TASK INSTRUCTIONS:
Set the listing down again, exactly as it stands below.

------------------------------------------------------------------------

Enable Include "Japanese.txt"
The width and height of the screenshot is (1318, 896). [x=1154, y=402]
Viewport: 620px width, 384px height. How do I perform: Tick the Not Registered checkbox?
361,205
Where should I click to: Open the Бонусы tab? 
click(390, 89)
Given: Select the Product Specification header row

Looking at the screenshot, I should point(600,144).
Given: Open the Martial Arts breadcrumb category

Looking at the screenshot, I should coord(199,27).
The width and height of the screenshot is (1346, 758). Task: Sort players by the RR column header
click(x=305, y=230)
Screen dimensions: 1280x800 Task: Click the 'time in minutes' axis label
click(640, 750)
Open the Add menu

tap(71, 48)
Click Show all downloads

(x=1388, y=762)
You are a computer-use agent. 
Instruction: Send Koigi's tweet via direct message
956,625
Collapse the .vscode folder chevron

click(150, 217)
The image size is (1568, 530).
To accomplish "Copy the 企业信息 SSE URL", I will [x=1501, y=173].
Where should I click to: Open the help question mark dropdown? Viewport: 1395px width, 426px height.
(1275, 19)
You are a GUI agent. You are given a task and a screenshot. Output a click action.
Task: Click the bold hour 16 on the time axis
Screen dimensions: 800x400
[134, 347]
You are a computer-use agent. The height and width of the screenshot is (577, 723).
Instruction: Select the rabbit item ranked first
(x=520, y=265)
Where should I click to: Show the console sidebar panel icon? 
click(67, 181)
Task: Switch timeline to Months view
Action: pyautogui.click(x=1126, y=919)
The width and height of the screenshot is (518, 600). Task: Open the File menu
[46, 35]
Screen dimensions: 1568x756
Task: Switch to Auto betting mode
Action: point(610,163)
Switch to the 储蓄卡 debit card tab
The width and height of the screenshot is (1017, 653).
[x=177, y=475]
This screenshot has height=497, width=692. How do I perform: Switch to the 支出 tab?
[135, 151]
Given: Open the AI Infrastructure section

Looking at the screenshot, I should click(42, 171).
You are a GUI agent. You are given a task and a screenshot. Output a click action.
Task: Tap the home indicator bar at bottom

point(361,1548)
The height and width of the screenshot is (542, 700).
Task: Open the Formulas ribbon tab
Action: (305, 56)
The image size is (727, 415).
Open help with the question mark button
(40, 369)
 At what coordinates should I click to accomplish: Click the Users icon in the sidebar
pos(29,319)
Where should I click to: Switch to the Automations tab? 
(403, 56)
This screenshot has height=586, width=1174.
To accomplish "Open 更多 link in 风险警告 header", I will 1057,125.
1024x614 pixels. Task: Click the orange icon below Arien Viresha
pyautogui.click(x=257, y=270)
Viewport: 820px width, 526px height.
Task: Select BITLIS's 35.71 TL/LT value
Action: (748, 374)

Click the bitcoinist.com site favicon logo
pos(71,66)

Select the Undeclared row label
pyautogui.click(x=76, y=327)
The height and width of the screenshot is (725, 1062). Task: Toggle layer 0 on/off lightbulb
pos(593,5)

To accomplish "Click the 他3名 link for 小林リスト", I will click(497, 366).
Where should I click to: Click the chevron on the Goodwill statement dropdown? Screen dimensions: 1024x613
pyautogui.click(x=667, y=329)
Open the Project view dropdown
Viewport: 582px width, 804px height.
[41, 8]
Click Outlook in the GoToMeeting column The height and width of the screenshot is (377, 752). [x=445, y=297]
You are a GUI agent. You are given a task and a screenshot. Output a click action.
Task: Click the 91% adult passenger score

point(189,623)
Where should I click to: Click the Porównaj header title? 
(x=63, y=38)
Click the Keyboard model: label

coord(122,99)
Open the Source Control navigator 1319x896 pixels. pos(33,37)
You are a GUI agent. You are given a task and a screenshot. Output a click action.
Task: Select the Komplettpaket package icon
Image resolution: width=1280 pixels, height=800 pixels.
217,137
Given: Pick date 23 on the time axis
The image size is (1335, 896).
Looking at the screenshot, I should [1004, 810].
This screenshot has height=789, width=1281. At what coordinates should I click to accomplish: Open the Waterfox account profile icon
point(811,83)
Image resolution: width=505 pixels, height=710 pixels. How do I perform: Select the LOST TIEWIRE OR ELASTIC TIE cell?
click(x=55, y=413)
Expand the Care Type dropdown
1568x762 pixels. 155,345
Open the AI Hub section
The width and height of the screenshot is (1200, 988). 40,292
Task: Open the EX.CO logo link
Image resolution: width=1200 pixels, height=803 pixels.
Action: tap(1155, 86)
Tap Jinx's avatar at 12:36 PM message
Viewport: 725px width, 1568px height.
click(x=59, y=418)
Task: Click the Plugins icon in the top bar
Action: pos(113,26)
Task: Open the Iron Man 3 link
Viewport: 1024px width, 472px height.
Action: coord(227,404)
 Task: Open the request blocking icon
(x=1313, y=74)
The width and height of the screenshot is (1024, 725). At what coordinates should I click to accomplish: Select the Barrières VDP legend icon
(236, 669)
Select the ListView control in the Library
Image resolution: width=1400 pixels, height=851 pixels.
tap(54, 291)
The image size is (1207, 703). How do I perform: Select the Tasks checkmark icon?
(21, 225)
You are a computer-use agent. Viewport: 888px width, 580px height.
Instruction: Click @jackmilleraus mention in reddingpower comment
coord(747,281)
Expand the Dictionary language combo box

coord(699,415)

------------------------------------------------------------------------

COMPLETED TASK:
Enable Include "Japanese.txt"
The width and height of the screenshot is (1318, 896). [x=1154, y=402]
Viewport: 620px width, 384px height. How do I perform: Tick the Not Registered checkbox?
361,205
Where should I click to: Open the Бонусы tab? 
click(390, 89)
Given: Select the Product Specification header row

Looking at the screenshot, I should point(600,144).
Given: Open the Martial Arts breadcrumb category

Looking at the screenshot, I should coord(199,27).
The width and height of the screenshot is (1346, 758). Task: Sort players by the RR column header
click(x=305, y=230)
Screen dimensions: 1280x800 Task: Click the 'time in minutes' axis label
click(640, 750)
Open the Add menu

tap(71, 48)
Click Show all downloads

(x=1388, y=762)
You are a computer-use agent. 
Instruction: Send Koigi's tweet via direct message
956,625
Collapse the .vscode folder chevron

click(150, 217)
The image size is (1568, 530).
To accomplish "Copy the 企业信息 SSE URL", I will [x=1501, y=173].
Where should I click to: Open the help question mark dropdown? Viewport: 1395px width, 426px height.
(1275, 19)
You are a GUI agent. You are given a task and a screenshot. Output a click action.
Task: Click the bold hour 16 on the time axis
Screen dimensions: 800x400
[134, 347]
You are a computer-use agent. The height and width of the screenshot is (577, 723).
Instruction: Select the rabbit item ranked first
(x=520, y=265)
Where should I click to: Show the console sidebar panel icon? 
click(67, 181)
Task: Switch timeline to Months view
Action: pyautogui.click(x=1126, y=919)
The width and height of the screenshot is (518, 600). Task: Open the File menu
[46, 35]
Screen dimensions: 1568x756
Task: Switch to Auto betting mode
Action: point(610,163)
Switch to the 储蓄卡 debit card tab
The width and height of the screenshot is (1017, 653).
[x=177, y=475]
This screenshot has height=497, width=692. How do I perform: Switch to the 支出 tab?
[135, 151]
Given: Open the AI Infrastructure section

Looking at the screenshot, I should click(42, 171).
You are a GUI agent. You are given a task and a screenshot. Output a click action.
Task: Tap the home indicator bar at bottom

point(361,1548)
The height and width of the screenshot is (542, 700).
Task: Open the Formulas ribbon tab
Action: (305, 56)
The image size is (727, 415).
Open help with the question mark button
(40, 369)
 At what coordinates should I click to accomplish: Click the Users icon in the sidebar
pos(29,319)
Where should I click to: Switch to the Automations tab? 
(403, 56)
This screenshot has height=586, width=1174.
To accomplish "Open 更多 link in 风险警告 header", I will 1057,125.
1024x614 pixels. Task: Click the orange icon below Arien Viresha
pyautogui.click(x=257, y=270)
Viewport: 820px width, 526px height.
Task: Select BITLIS's 35.71 TL/LT value
Action: (748, 374)

Click the bitcoinist.com site favicon logo
pos(71,66)

Select the Undeclared row label
pyautogui.click(x=76, y=327)
The height and width of the screenshot is (725, 1062). Task: Toggle layer 0 on/off lightbulb
pos(593,5)

To accomplish "Click the 他3名 link for 小林リスト", I will click(497, 366).
Where should I click to: Click the chevron on the Goodwill statement dropdown? Screen dimensions: 1024x613
pyautogui.click(x=667, y=329)
Open the Project view dropdown
Viewport: 582px width, 804px height.
[41, 8]
Click Outlook in the GoToMeeting column The height and width of the screenshot is (377, 752). [x=445, y=297]
You are a GUI agent. You are given a task and a screenshot. Output a click action.
Task: Click the 91% adult passenger score

point(189,623)
Where should I click to: Click the Porównaj header title? 
(x=63, y=38)
Click the Keyboard model: label

coord(122,99)
Open the Source Control navigator 1319x896 pixels. pos(33,37)
You are a GUI agent. You are given a task and a screenshot. Output a click action.
Task: Select the Komplettpaket package icon
Image resolution: width=1280 pixels, height=800 pixels.
217,137
Given: Pick date 23 on the time axis
The image size is (1335, 896).
Looking at the screenshot, I should [1004, 810].
This screenshot has height=789, width=1281. At what coordinates should I click to accomplish: Open the Waterfox account profile icon
point(811,83)
Image resolution: width=505 pixels, height=710 pixels. How do I perform: Select the LOST TIEWIRE OR ELASTIC TIE cell?
click(x=55, y=413)
Expand the Care Type dropdown
1568x762 pixels. 155,345
Open the AI Hub section
The width and height of the screenshot is (1200, 988). 40,292
Task: Open the EX.CO logo link
Image resolution: width=1200 pixels, height=803 pixels.
Action: tap(1155, 86)
Tap Jinx's avatar at 12:36 PM message
Viewport: 725px width, 1568px height.
click(x=59, y=418)
Task: Click the Plugins icon in the top bar
Action: pos(113,26)
Task: Open the Iron Man 3 link
Viewport: 1024px width, 472px height.
Action: coord(227,404)
 Task: Open the request blocking icon
(x=1313, y=74)
The width and height of the screenshot is (1024, 725). At what coordinates should I click to accomplish: Select the Barrières VDP legend icon
(236, 669)
Select the ListView control in the Library
Image resolution: width=1400 pixels, height=851 pixels.
tap(54, 291)
The image size is (1207, 703). How do I perform: Select the Tasks checkmark icon?
(21, 225)
You are a computer-use agent. Viewport: 888px width, 580px height.
Instruction: Click @jackmilleraus mention in reddingpower comment
coord(747,281)
Expand the Dictionary language combo box

coord(699,415)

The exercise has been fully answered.